Smaller R&D Players Bring Larger Benefits

July 14, 2022

Of all the types of FDI, research and development (R&D) projects may be the most high-profile way for investment promotion agencies (IPAs) to recruit to their locale. The concentration of technology, talent, and funding can spur innovation that has many spillover effects for the economy. In addition, if the research is successful, the location may have a competitive edge when the company moves to the next stages of development through pilot production and ultimately full commercialization.  

But not all R&D projects have the same impact on local innovation ecosystems. Contrary to what one might think, research from the London School of Economics and Harvard show that investments from small to medium-sized firms may have a greater impact on local innovation than those from technology leaders who are reticent to share their technology for fear of leakage to competitors. Smaller firms are more likely to engage in local alliances and rely less on labor from their headquarters.  
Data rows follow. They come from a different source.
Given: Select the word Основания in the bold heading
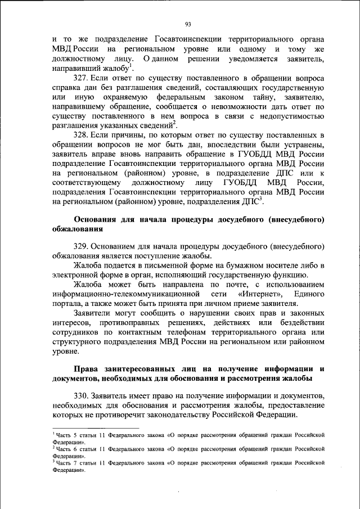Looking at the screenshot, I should [96, 219].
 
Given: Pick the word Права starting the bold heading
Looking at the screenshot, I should [88, 368].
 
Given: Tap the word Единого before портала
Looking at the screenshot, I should [308, 294].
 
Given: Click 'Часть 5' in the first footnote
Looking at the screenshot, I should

When trying to attract R&D activities from foreign firms, locations can leverage existing assets like talent, technology, workforce, and physical plant and equipment to entice smaller firms to invest. Eastman Business Park (EBP) in Rochester, New York, was once home to Kodak, which began manufacturing photographic film and paper there in 1891. As demand for photographic film fell due to digital photography, the assets at this 1200-acre park were severely underused.  
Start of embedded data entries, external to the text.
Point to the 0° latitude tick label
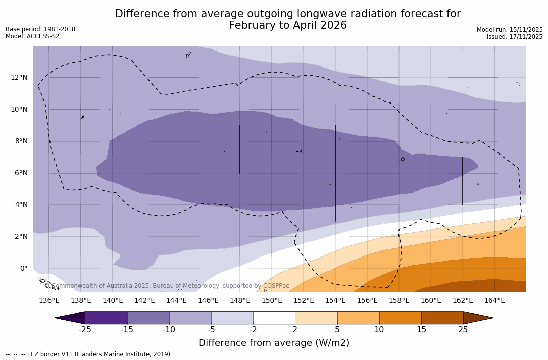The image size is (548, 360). pos(23,269)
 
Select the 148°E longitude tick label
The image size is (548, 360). pos(240,301)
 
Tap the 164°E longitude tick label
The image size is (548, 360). pos(494,301)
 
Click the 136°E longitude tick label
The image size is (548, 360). pos(49,301)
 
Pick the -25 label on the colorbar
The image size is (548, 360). pos(85,330)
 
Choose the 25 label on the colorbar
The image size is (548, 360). pos(463,330)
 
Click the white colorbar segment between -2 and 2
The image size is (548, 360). pos(274,318)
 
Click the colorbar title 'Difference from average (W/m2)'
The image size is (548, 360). pos(274,343)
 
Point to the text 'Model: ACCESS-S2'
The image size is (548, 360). pos(32,36)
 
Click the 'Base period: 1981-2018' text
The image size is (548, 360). pos(40,29)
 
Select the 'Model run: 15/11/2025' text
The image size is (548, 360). pos(510,30)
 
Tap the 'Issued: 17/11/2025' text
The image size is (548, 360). pos(515,37)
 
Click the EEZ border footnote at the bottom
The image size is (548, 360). pos(89,354)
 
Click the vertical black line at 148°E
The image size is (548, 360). pos(240,149)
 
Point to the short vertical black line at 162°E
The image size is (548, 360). pos(463,181)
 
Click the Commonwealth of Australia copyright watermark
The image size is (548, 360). pos(167,286)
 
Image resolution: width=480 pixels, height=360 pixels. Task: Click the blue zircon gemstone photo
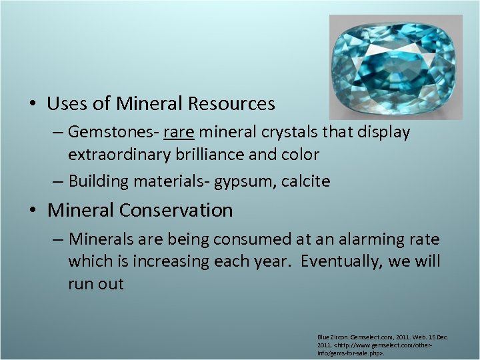(395, 67)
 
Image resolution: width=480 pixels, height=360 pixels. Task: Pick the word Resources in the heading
(231, 104)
But Rochester and Kodak were able with other local partners to leverage more than 100 years of broad technical expertise in material science and breakthrough technologies in thin films, coatings, imaging, and specialty chemicals to attract smaller, innovative operations to its park.  
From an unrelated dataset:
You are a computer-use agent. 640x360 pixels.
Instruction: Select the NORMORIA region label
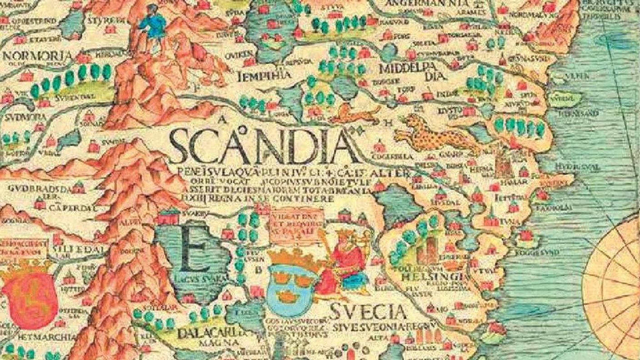coord(37,56)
In the past five years alone, the strategy has begun to pay off. In 2017, Irish-based Nest iOn announced an investment of $1.7m in a new R&D center. This was its first investment in the US, which will continue the development of high-performance lithium batteries designed for law enforcement, intelligence agencies, and military applications.  

More recently, in 2020, GreenLight Biosciences announced plans to build a pilot plant at EBP to support the production of their ribonucleic acid-based solutions for the agriculture and healthcare industries. Carole Cobb, chief operating officer of GreenLight Biosciences, noted the access to talented scientists and manufacturing experts in the Rochester area as well as the extensive infrastructure and capabilities of the park. And in 2020, Li-Cycle announced a $175m lithium-ion battery recycling hub at EBP, demonstrating the former Kodak facility’s ability to scale from the lab to full production.  

The message from EBP’s success is simple. Local policymakers should focus on smaller players that are more likely to be collaborative and contribute more to the innovation of their community. At the same time, marketing existing assets that serve as indirect incentives by providing the talent, know-how, and infrastructure so needed by these companies is another key draw.